- _Problem to solve_: Copy the listing exactly, please, and keep every picture out of it.

- _Provided records_:
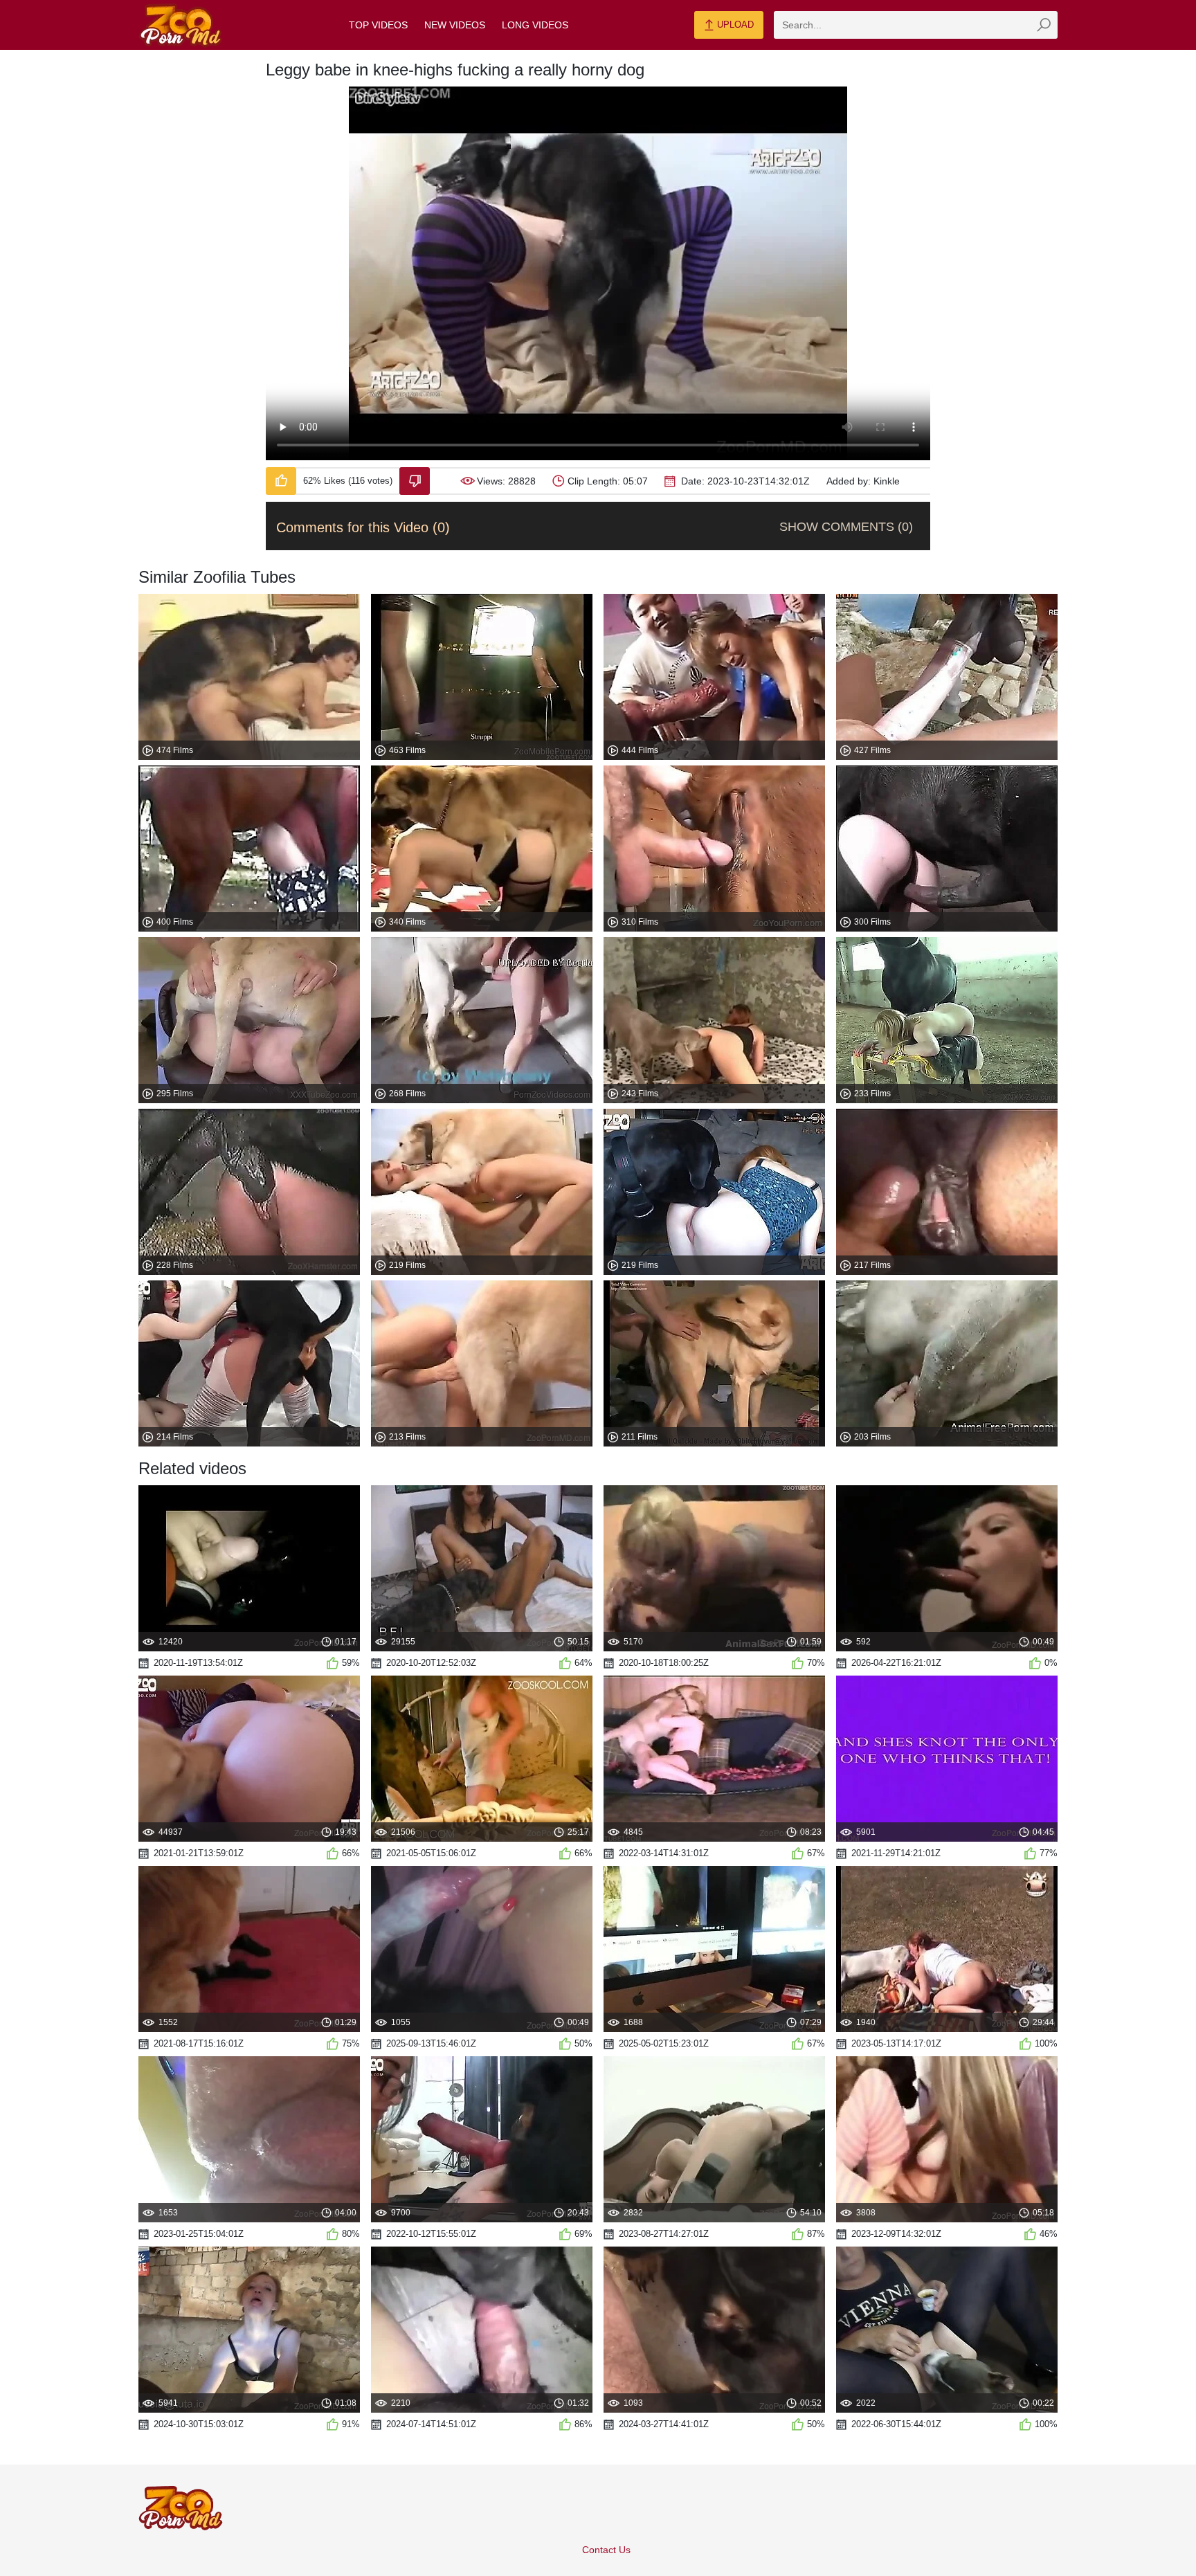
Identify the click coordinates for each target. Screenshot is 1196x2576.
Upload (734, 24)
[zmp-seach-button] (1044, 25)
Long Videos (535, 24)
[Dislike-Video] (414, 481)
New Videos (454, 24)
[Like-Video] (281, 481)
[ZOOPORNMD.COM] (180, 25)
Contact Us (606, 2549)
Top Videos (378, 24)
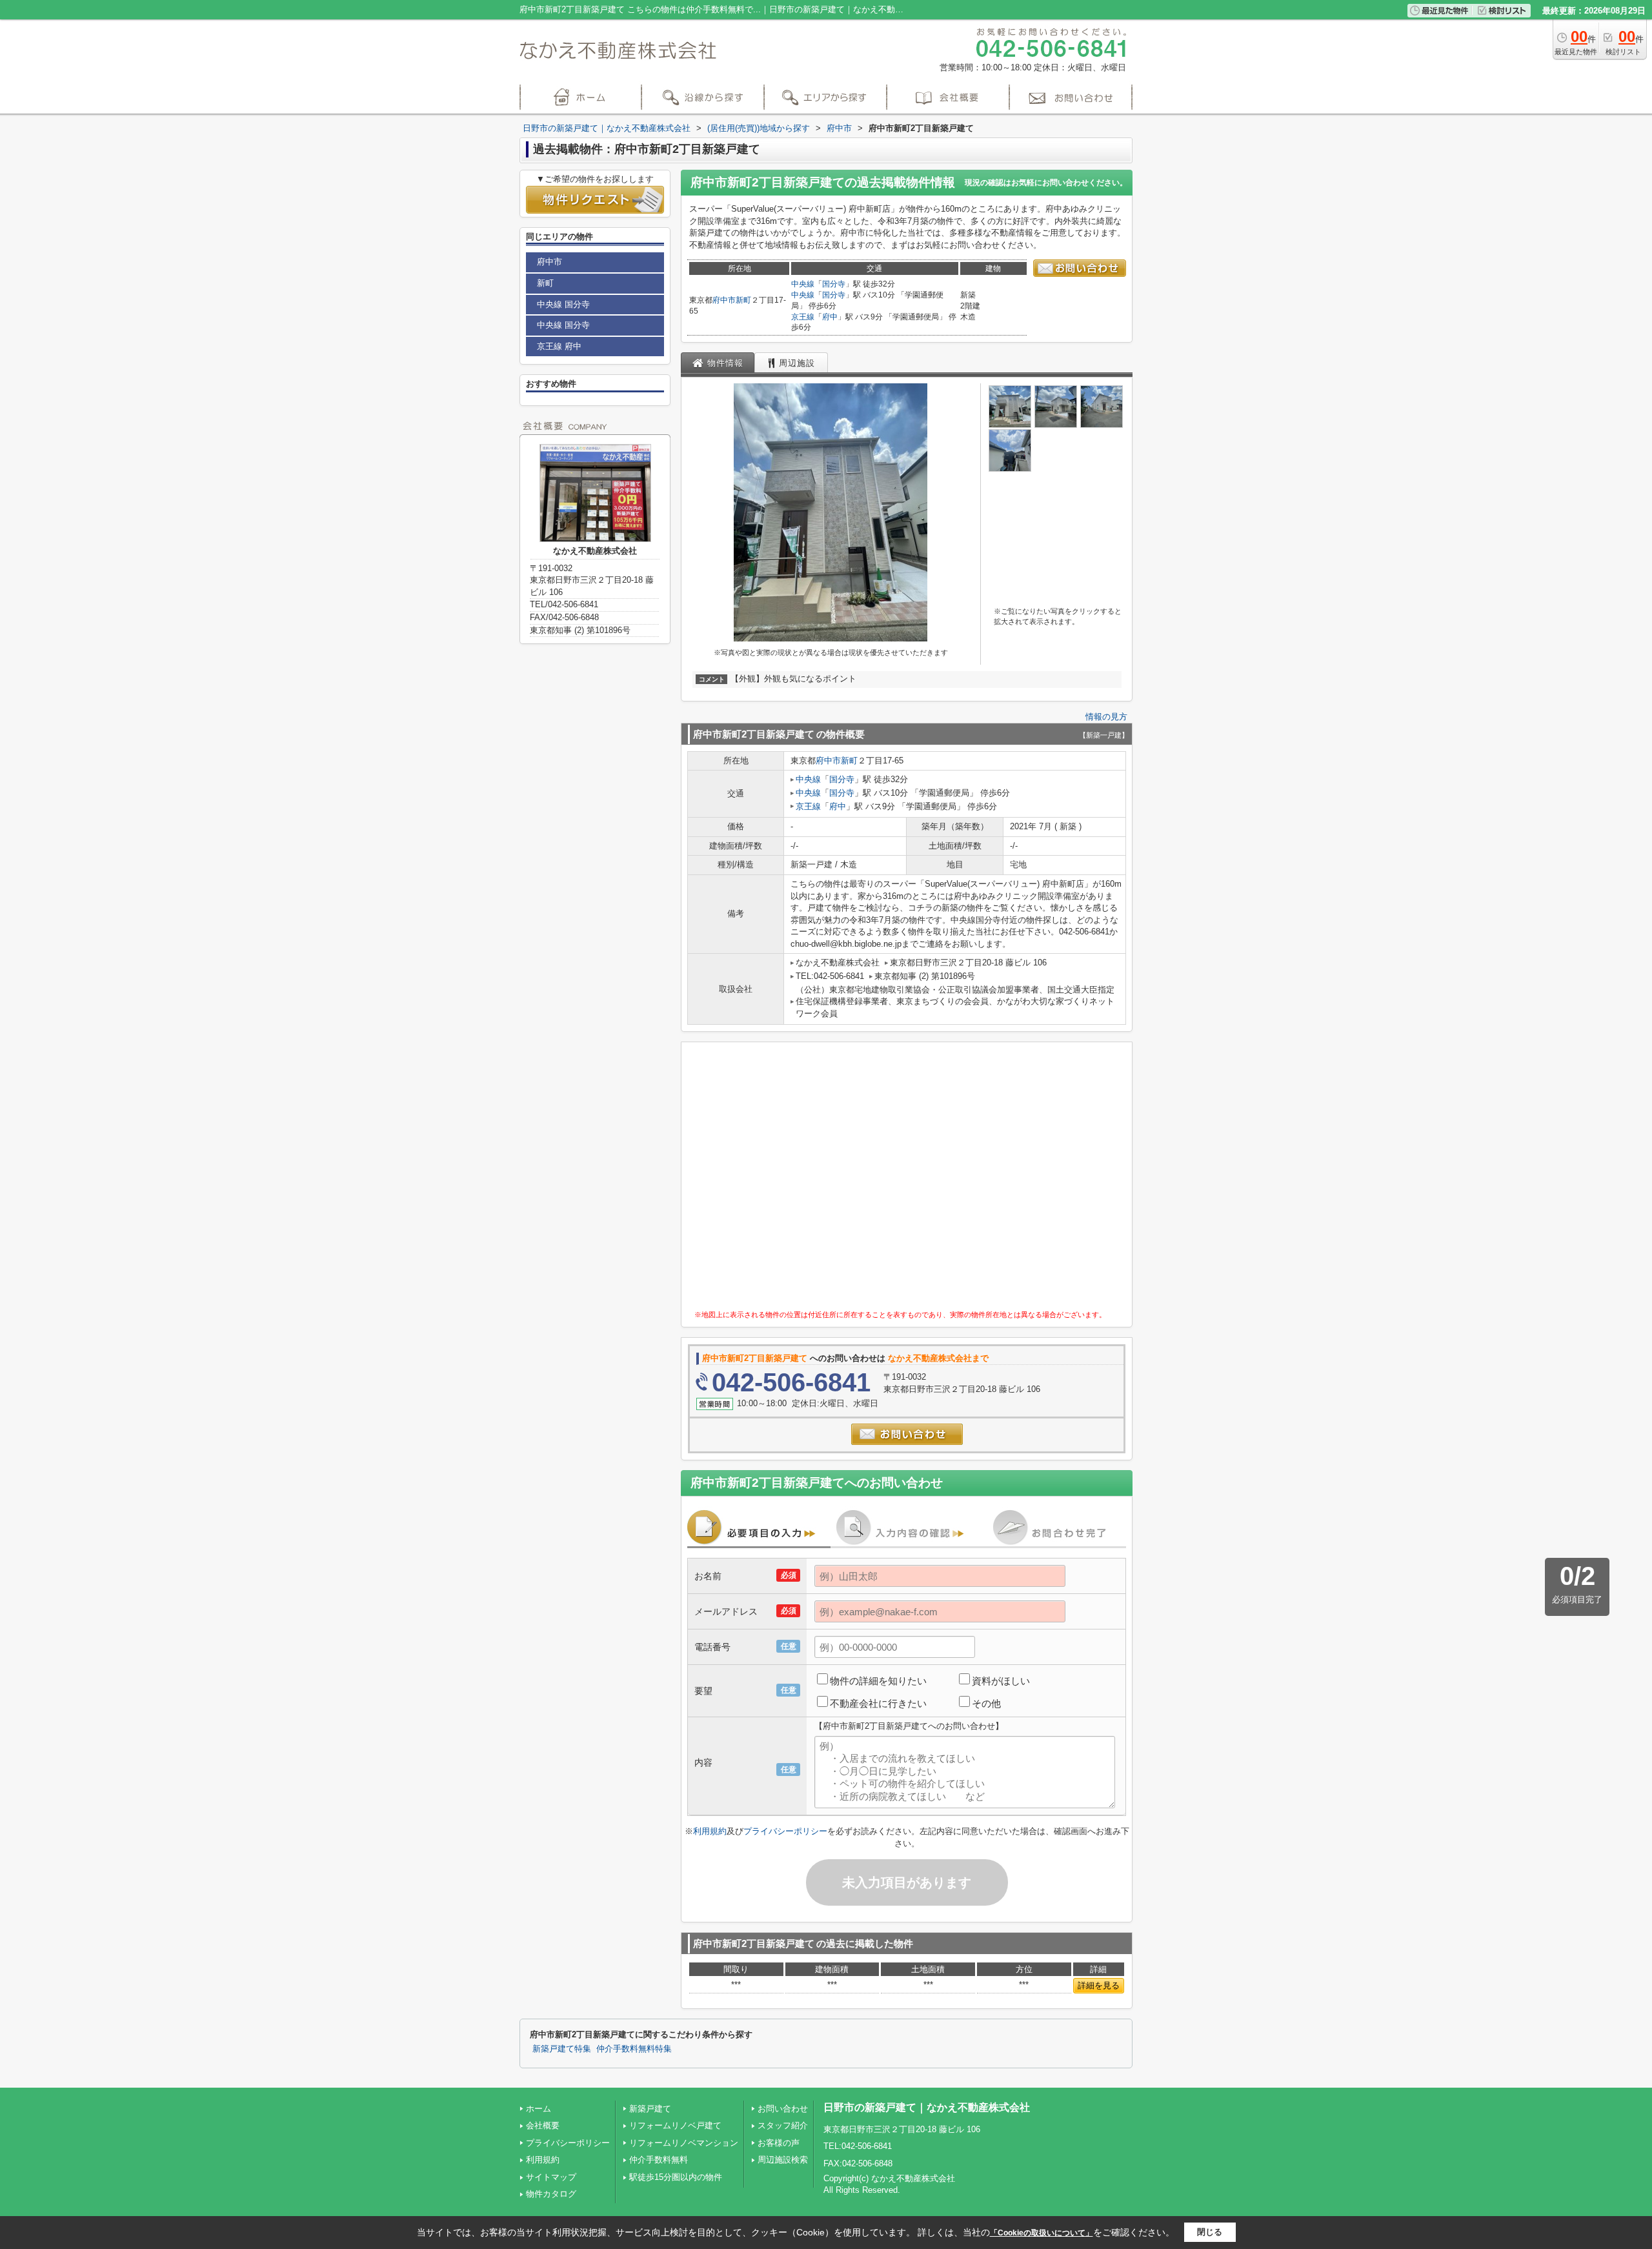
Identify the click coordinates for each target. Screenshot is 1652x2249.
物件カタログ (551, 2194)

- _Response to the task_:
Identify the click coordinates for each target. Screenshot is 1196x2576.
Upload (734, 24)
[zmp-seach-button] (1044, 25)
Long Videos (535, 24)
[Dislike-Video] (414, 481)
New Videos (454, 24)
[Like-Video] (281, 481)
[ZOOPORNMD.COM] (180, 25)
Contact Us (606, 2549)
Top Videos (378, 24)
Identify the click coordinates for each target. Screenshot is 1652x2249.
物件カタログ (551, 2194)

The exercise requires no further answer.